- Records supplied
== == ==

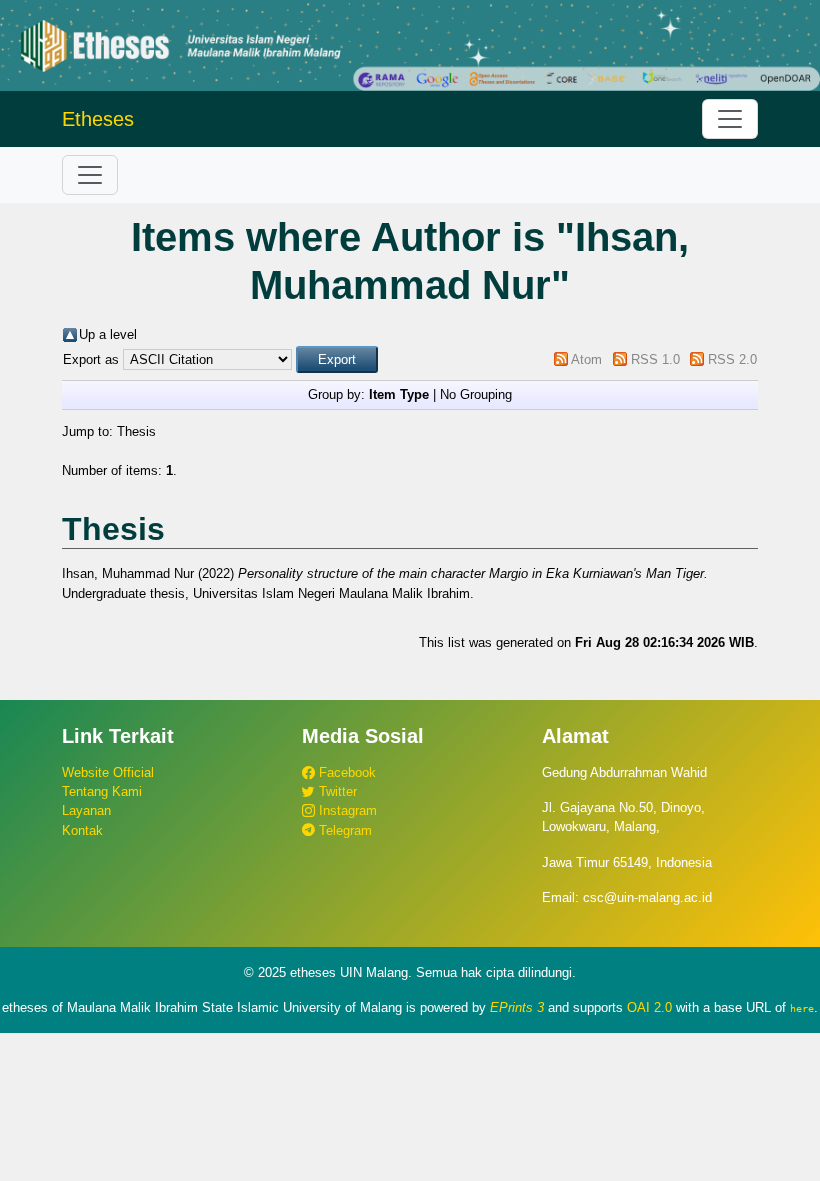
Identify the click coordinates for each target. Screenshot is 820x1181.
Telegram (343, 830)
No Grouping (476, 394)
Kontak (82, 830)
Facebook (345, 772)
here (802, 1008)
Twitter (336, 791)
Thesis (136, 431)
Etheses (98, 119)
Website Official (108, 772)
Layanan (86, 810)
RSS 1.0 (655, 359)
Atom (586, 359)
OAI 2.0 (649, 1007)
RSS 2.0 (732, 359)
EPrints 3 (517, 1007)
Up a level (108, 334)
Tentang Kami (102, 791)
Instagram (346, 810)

== == ==

Without the pictures, give back every record precisely as shown.

Identify the click coordinates for each target. Screenshot is 820x1181.
Telegram (343, 830)
No Grouping (476, 394)
Kontak (82, 830)
Facebook (345, 772)
here (802, 1008)
Twitter (336, 791)
Thesis (136, 431)
Etheses (98, 119)
Website Official (108, 772)
Layanan (86, 810)
RSS 1.0 (655, 359)
Atom (586, 359)
OAI 2.0 (649, 1007)
RSS 2.0 (732, 359)
EPrints 3 (517, 1007)
Up a level (108, 334)
Tentang Kami (102, 791)
Instagram (346, 810)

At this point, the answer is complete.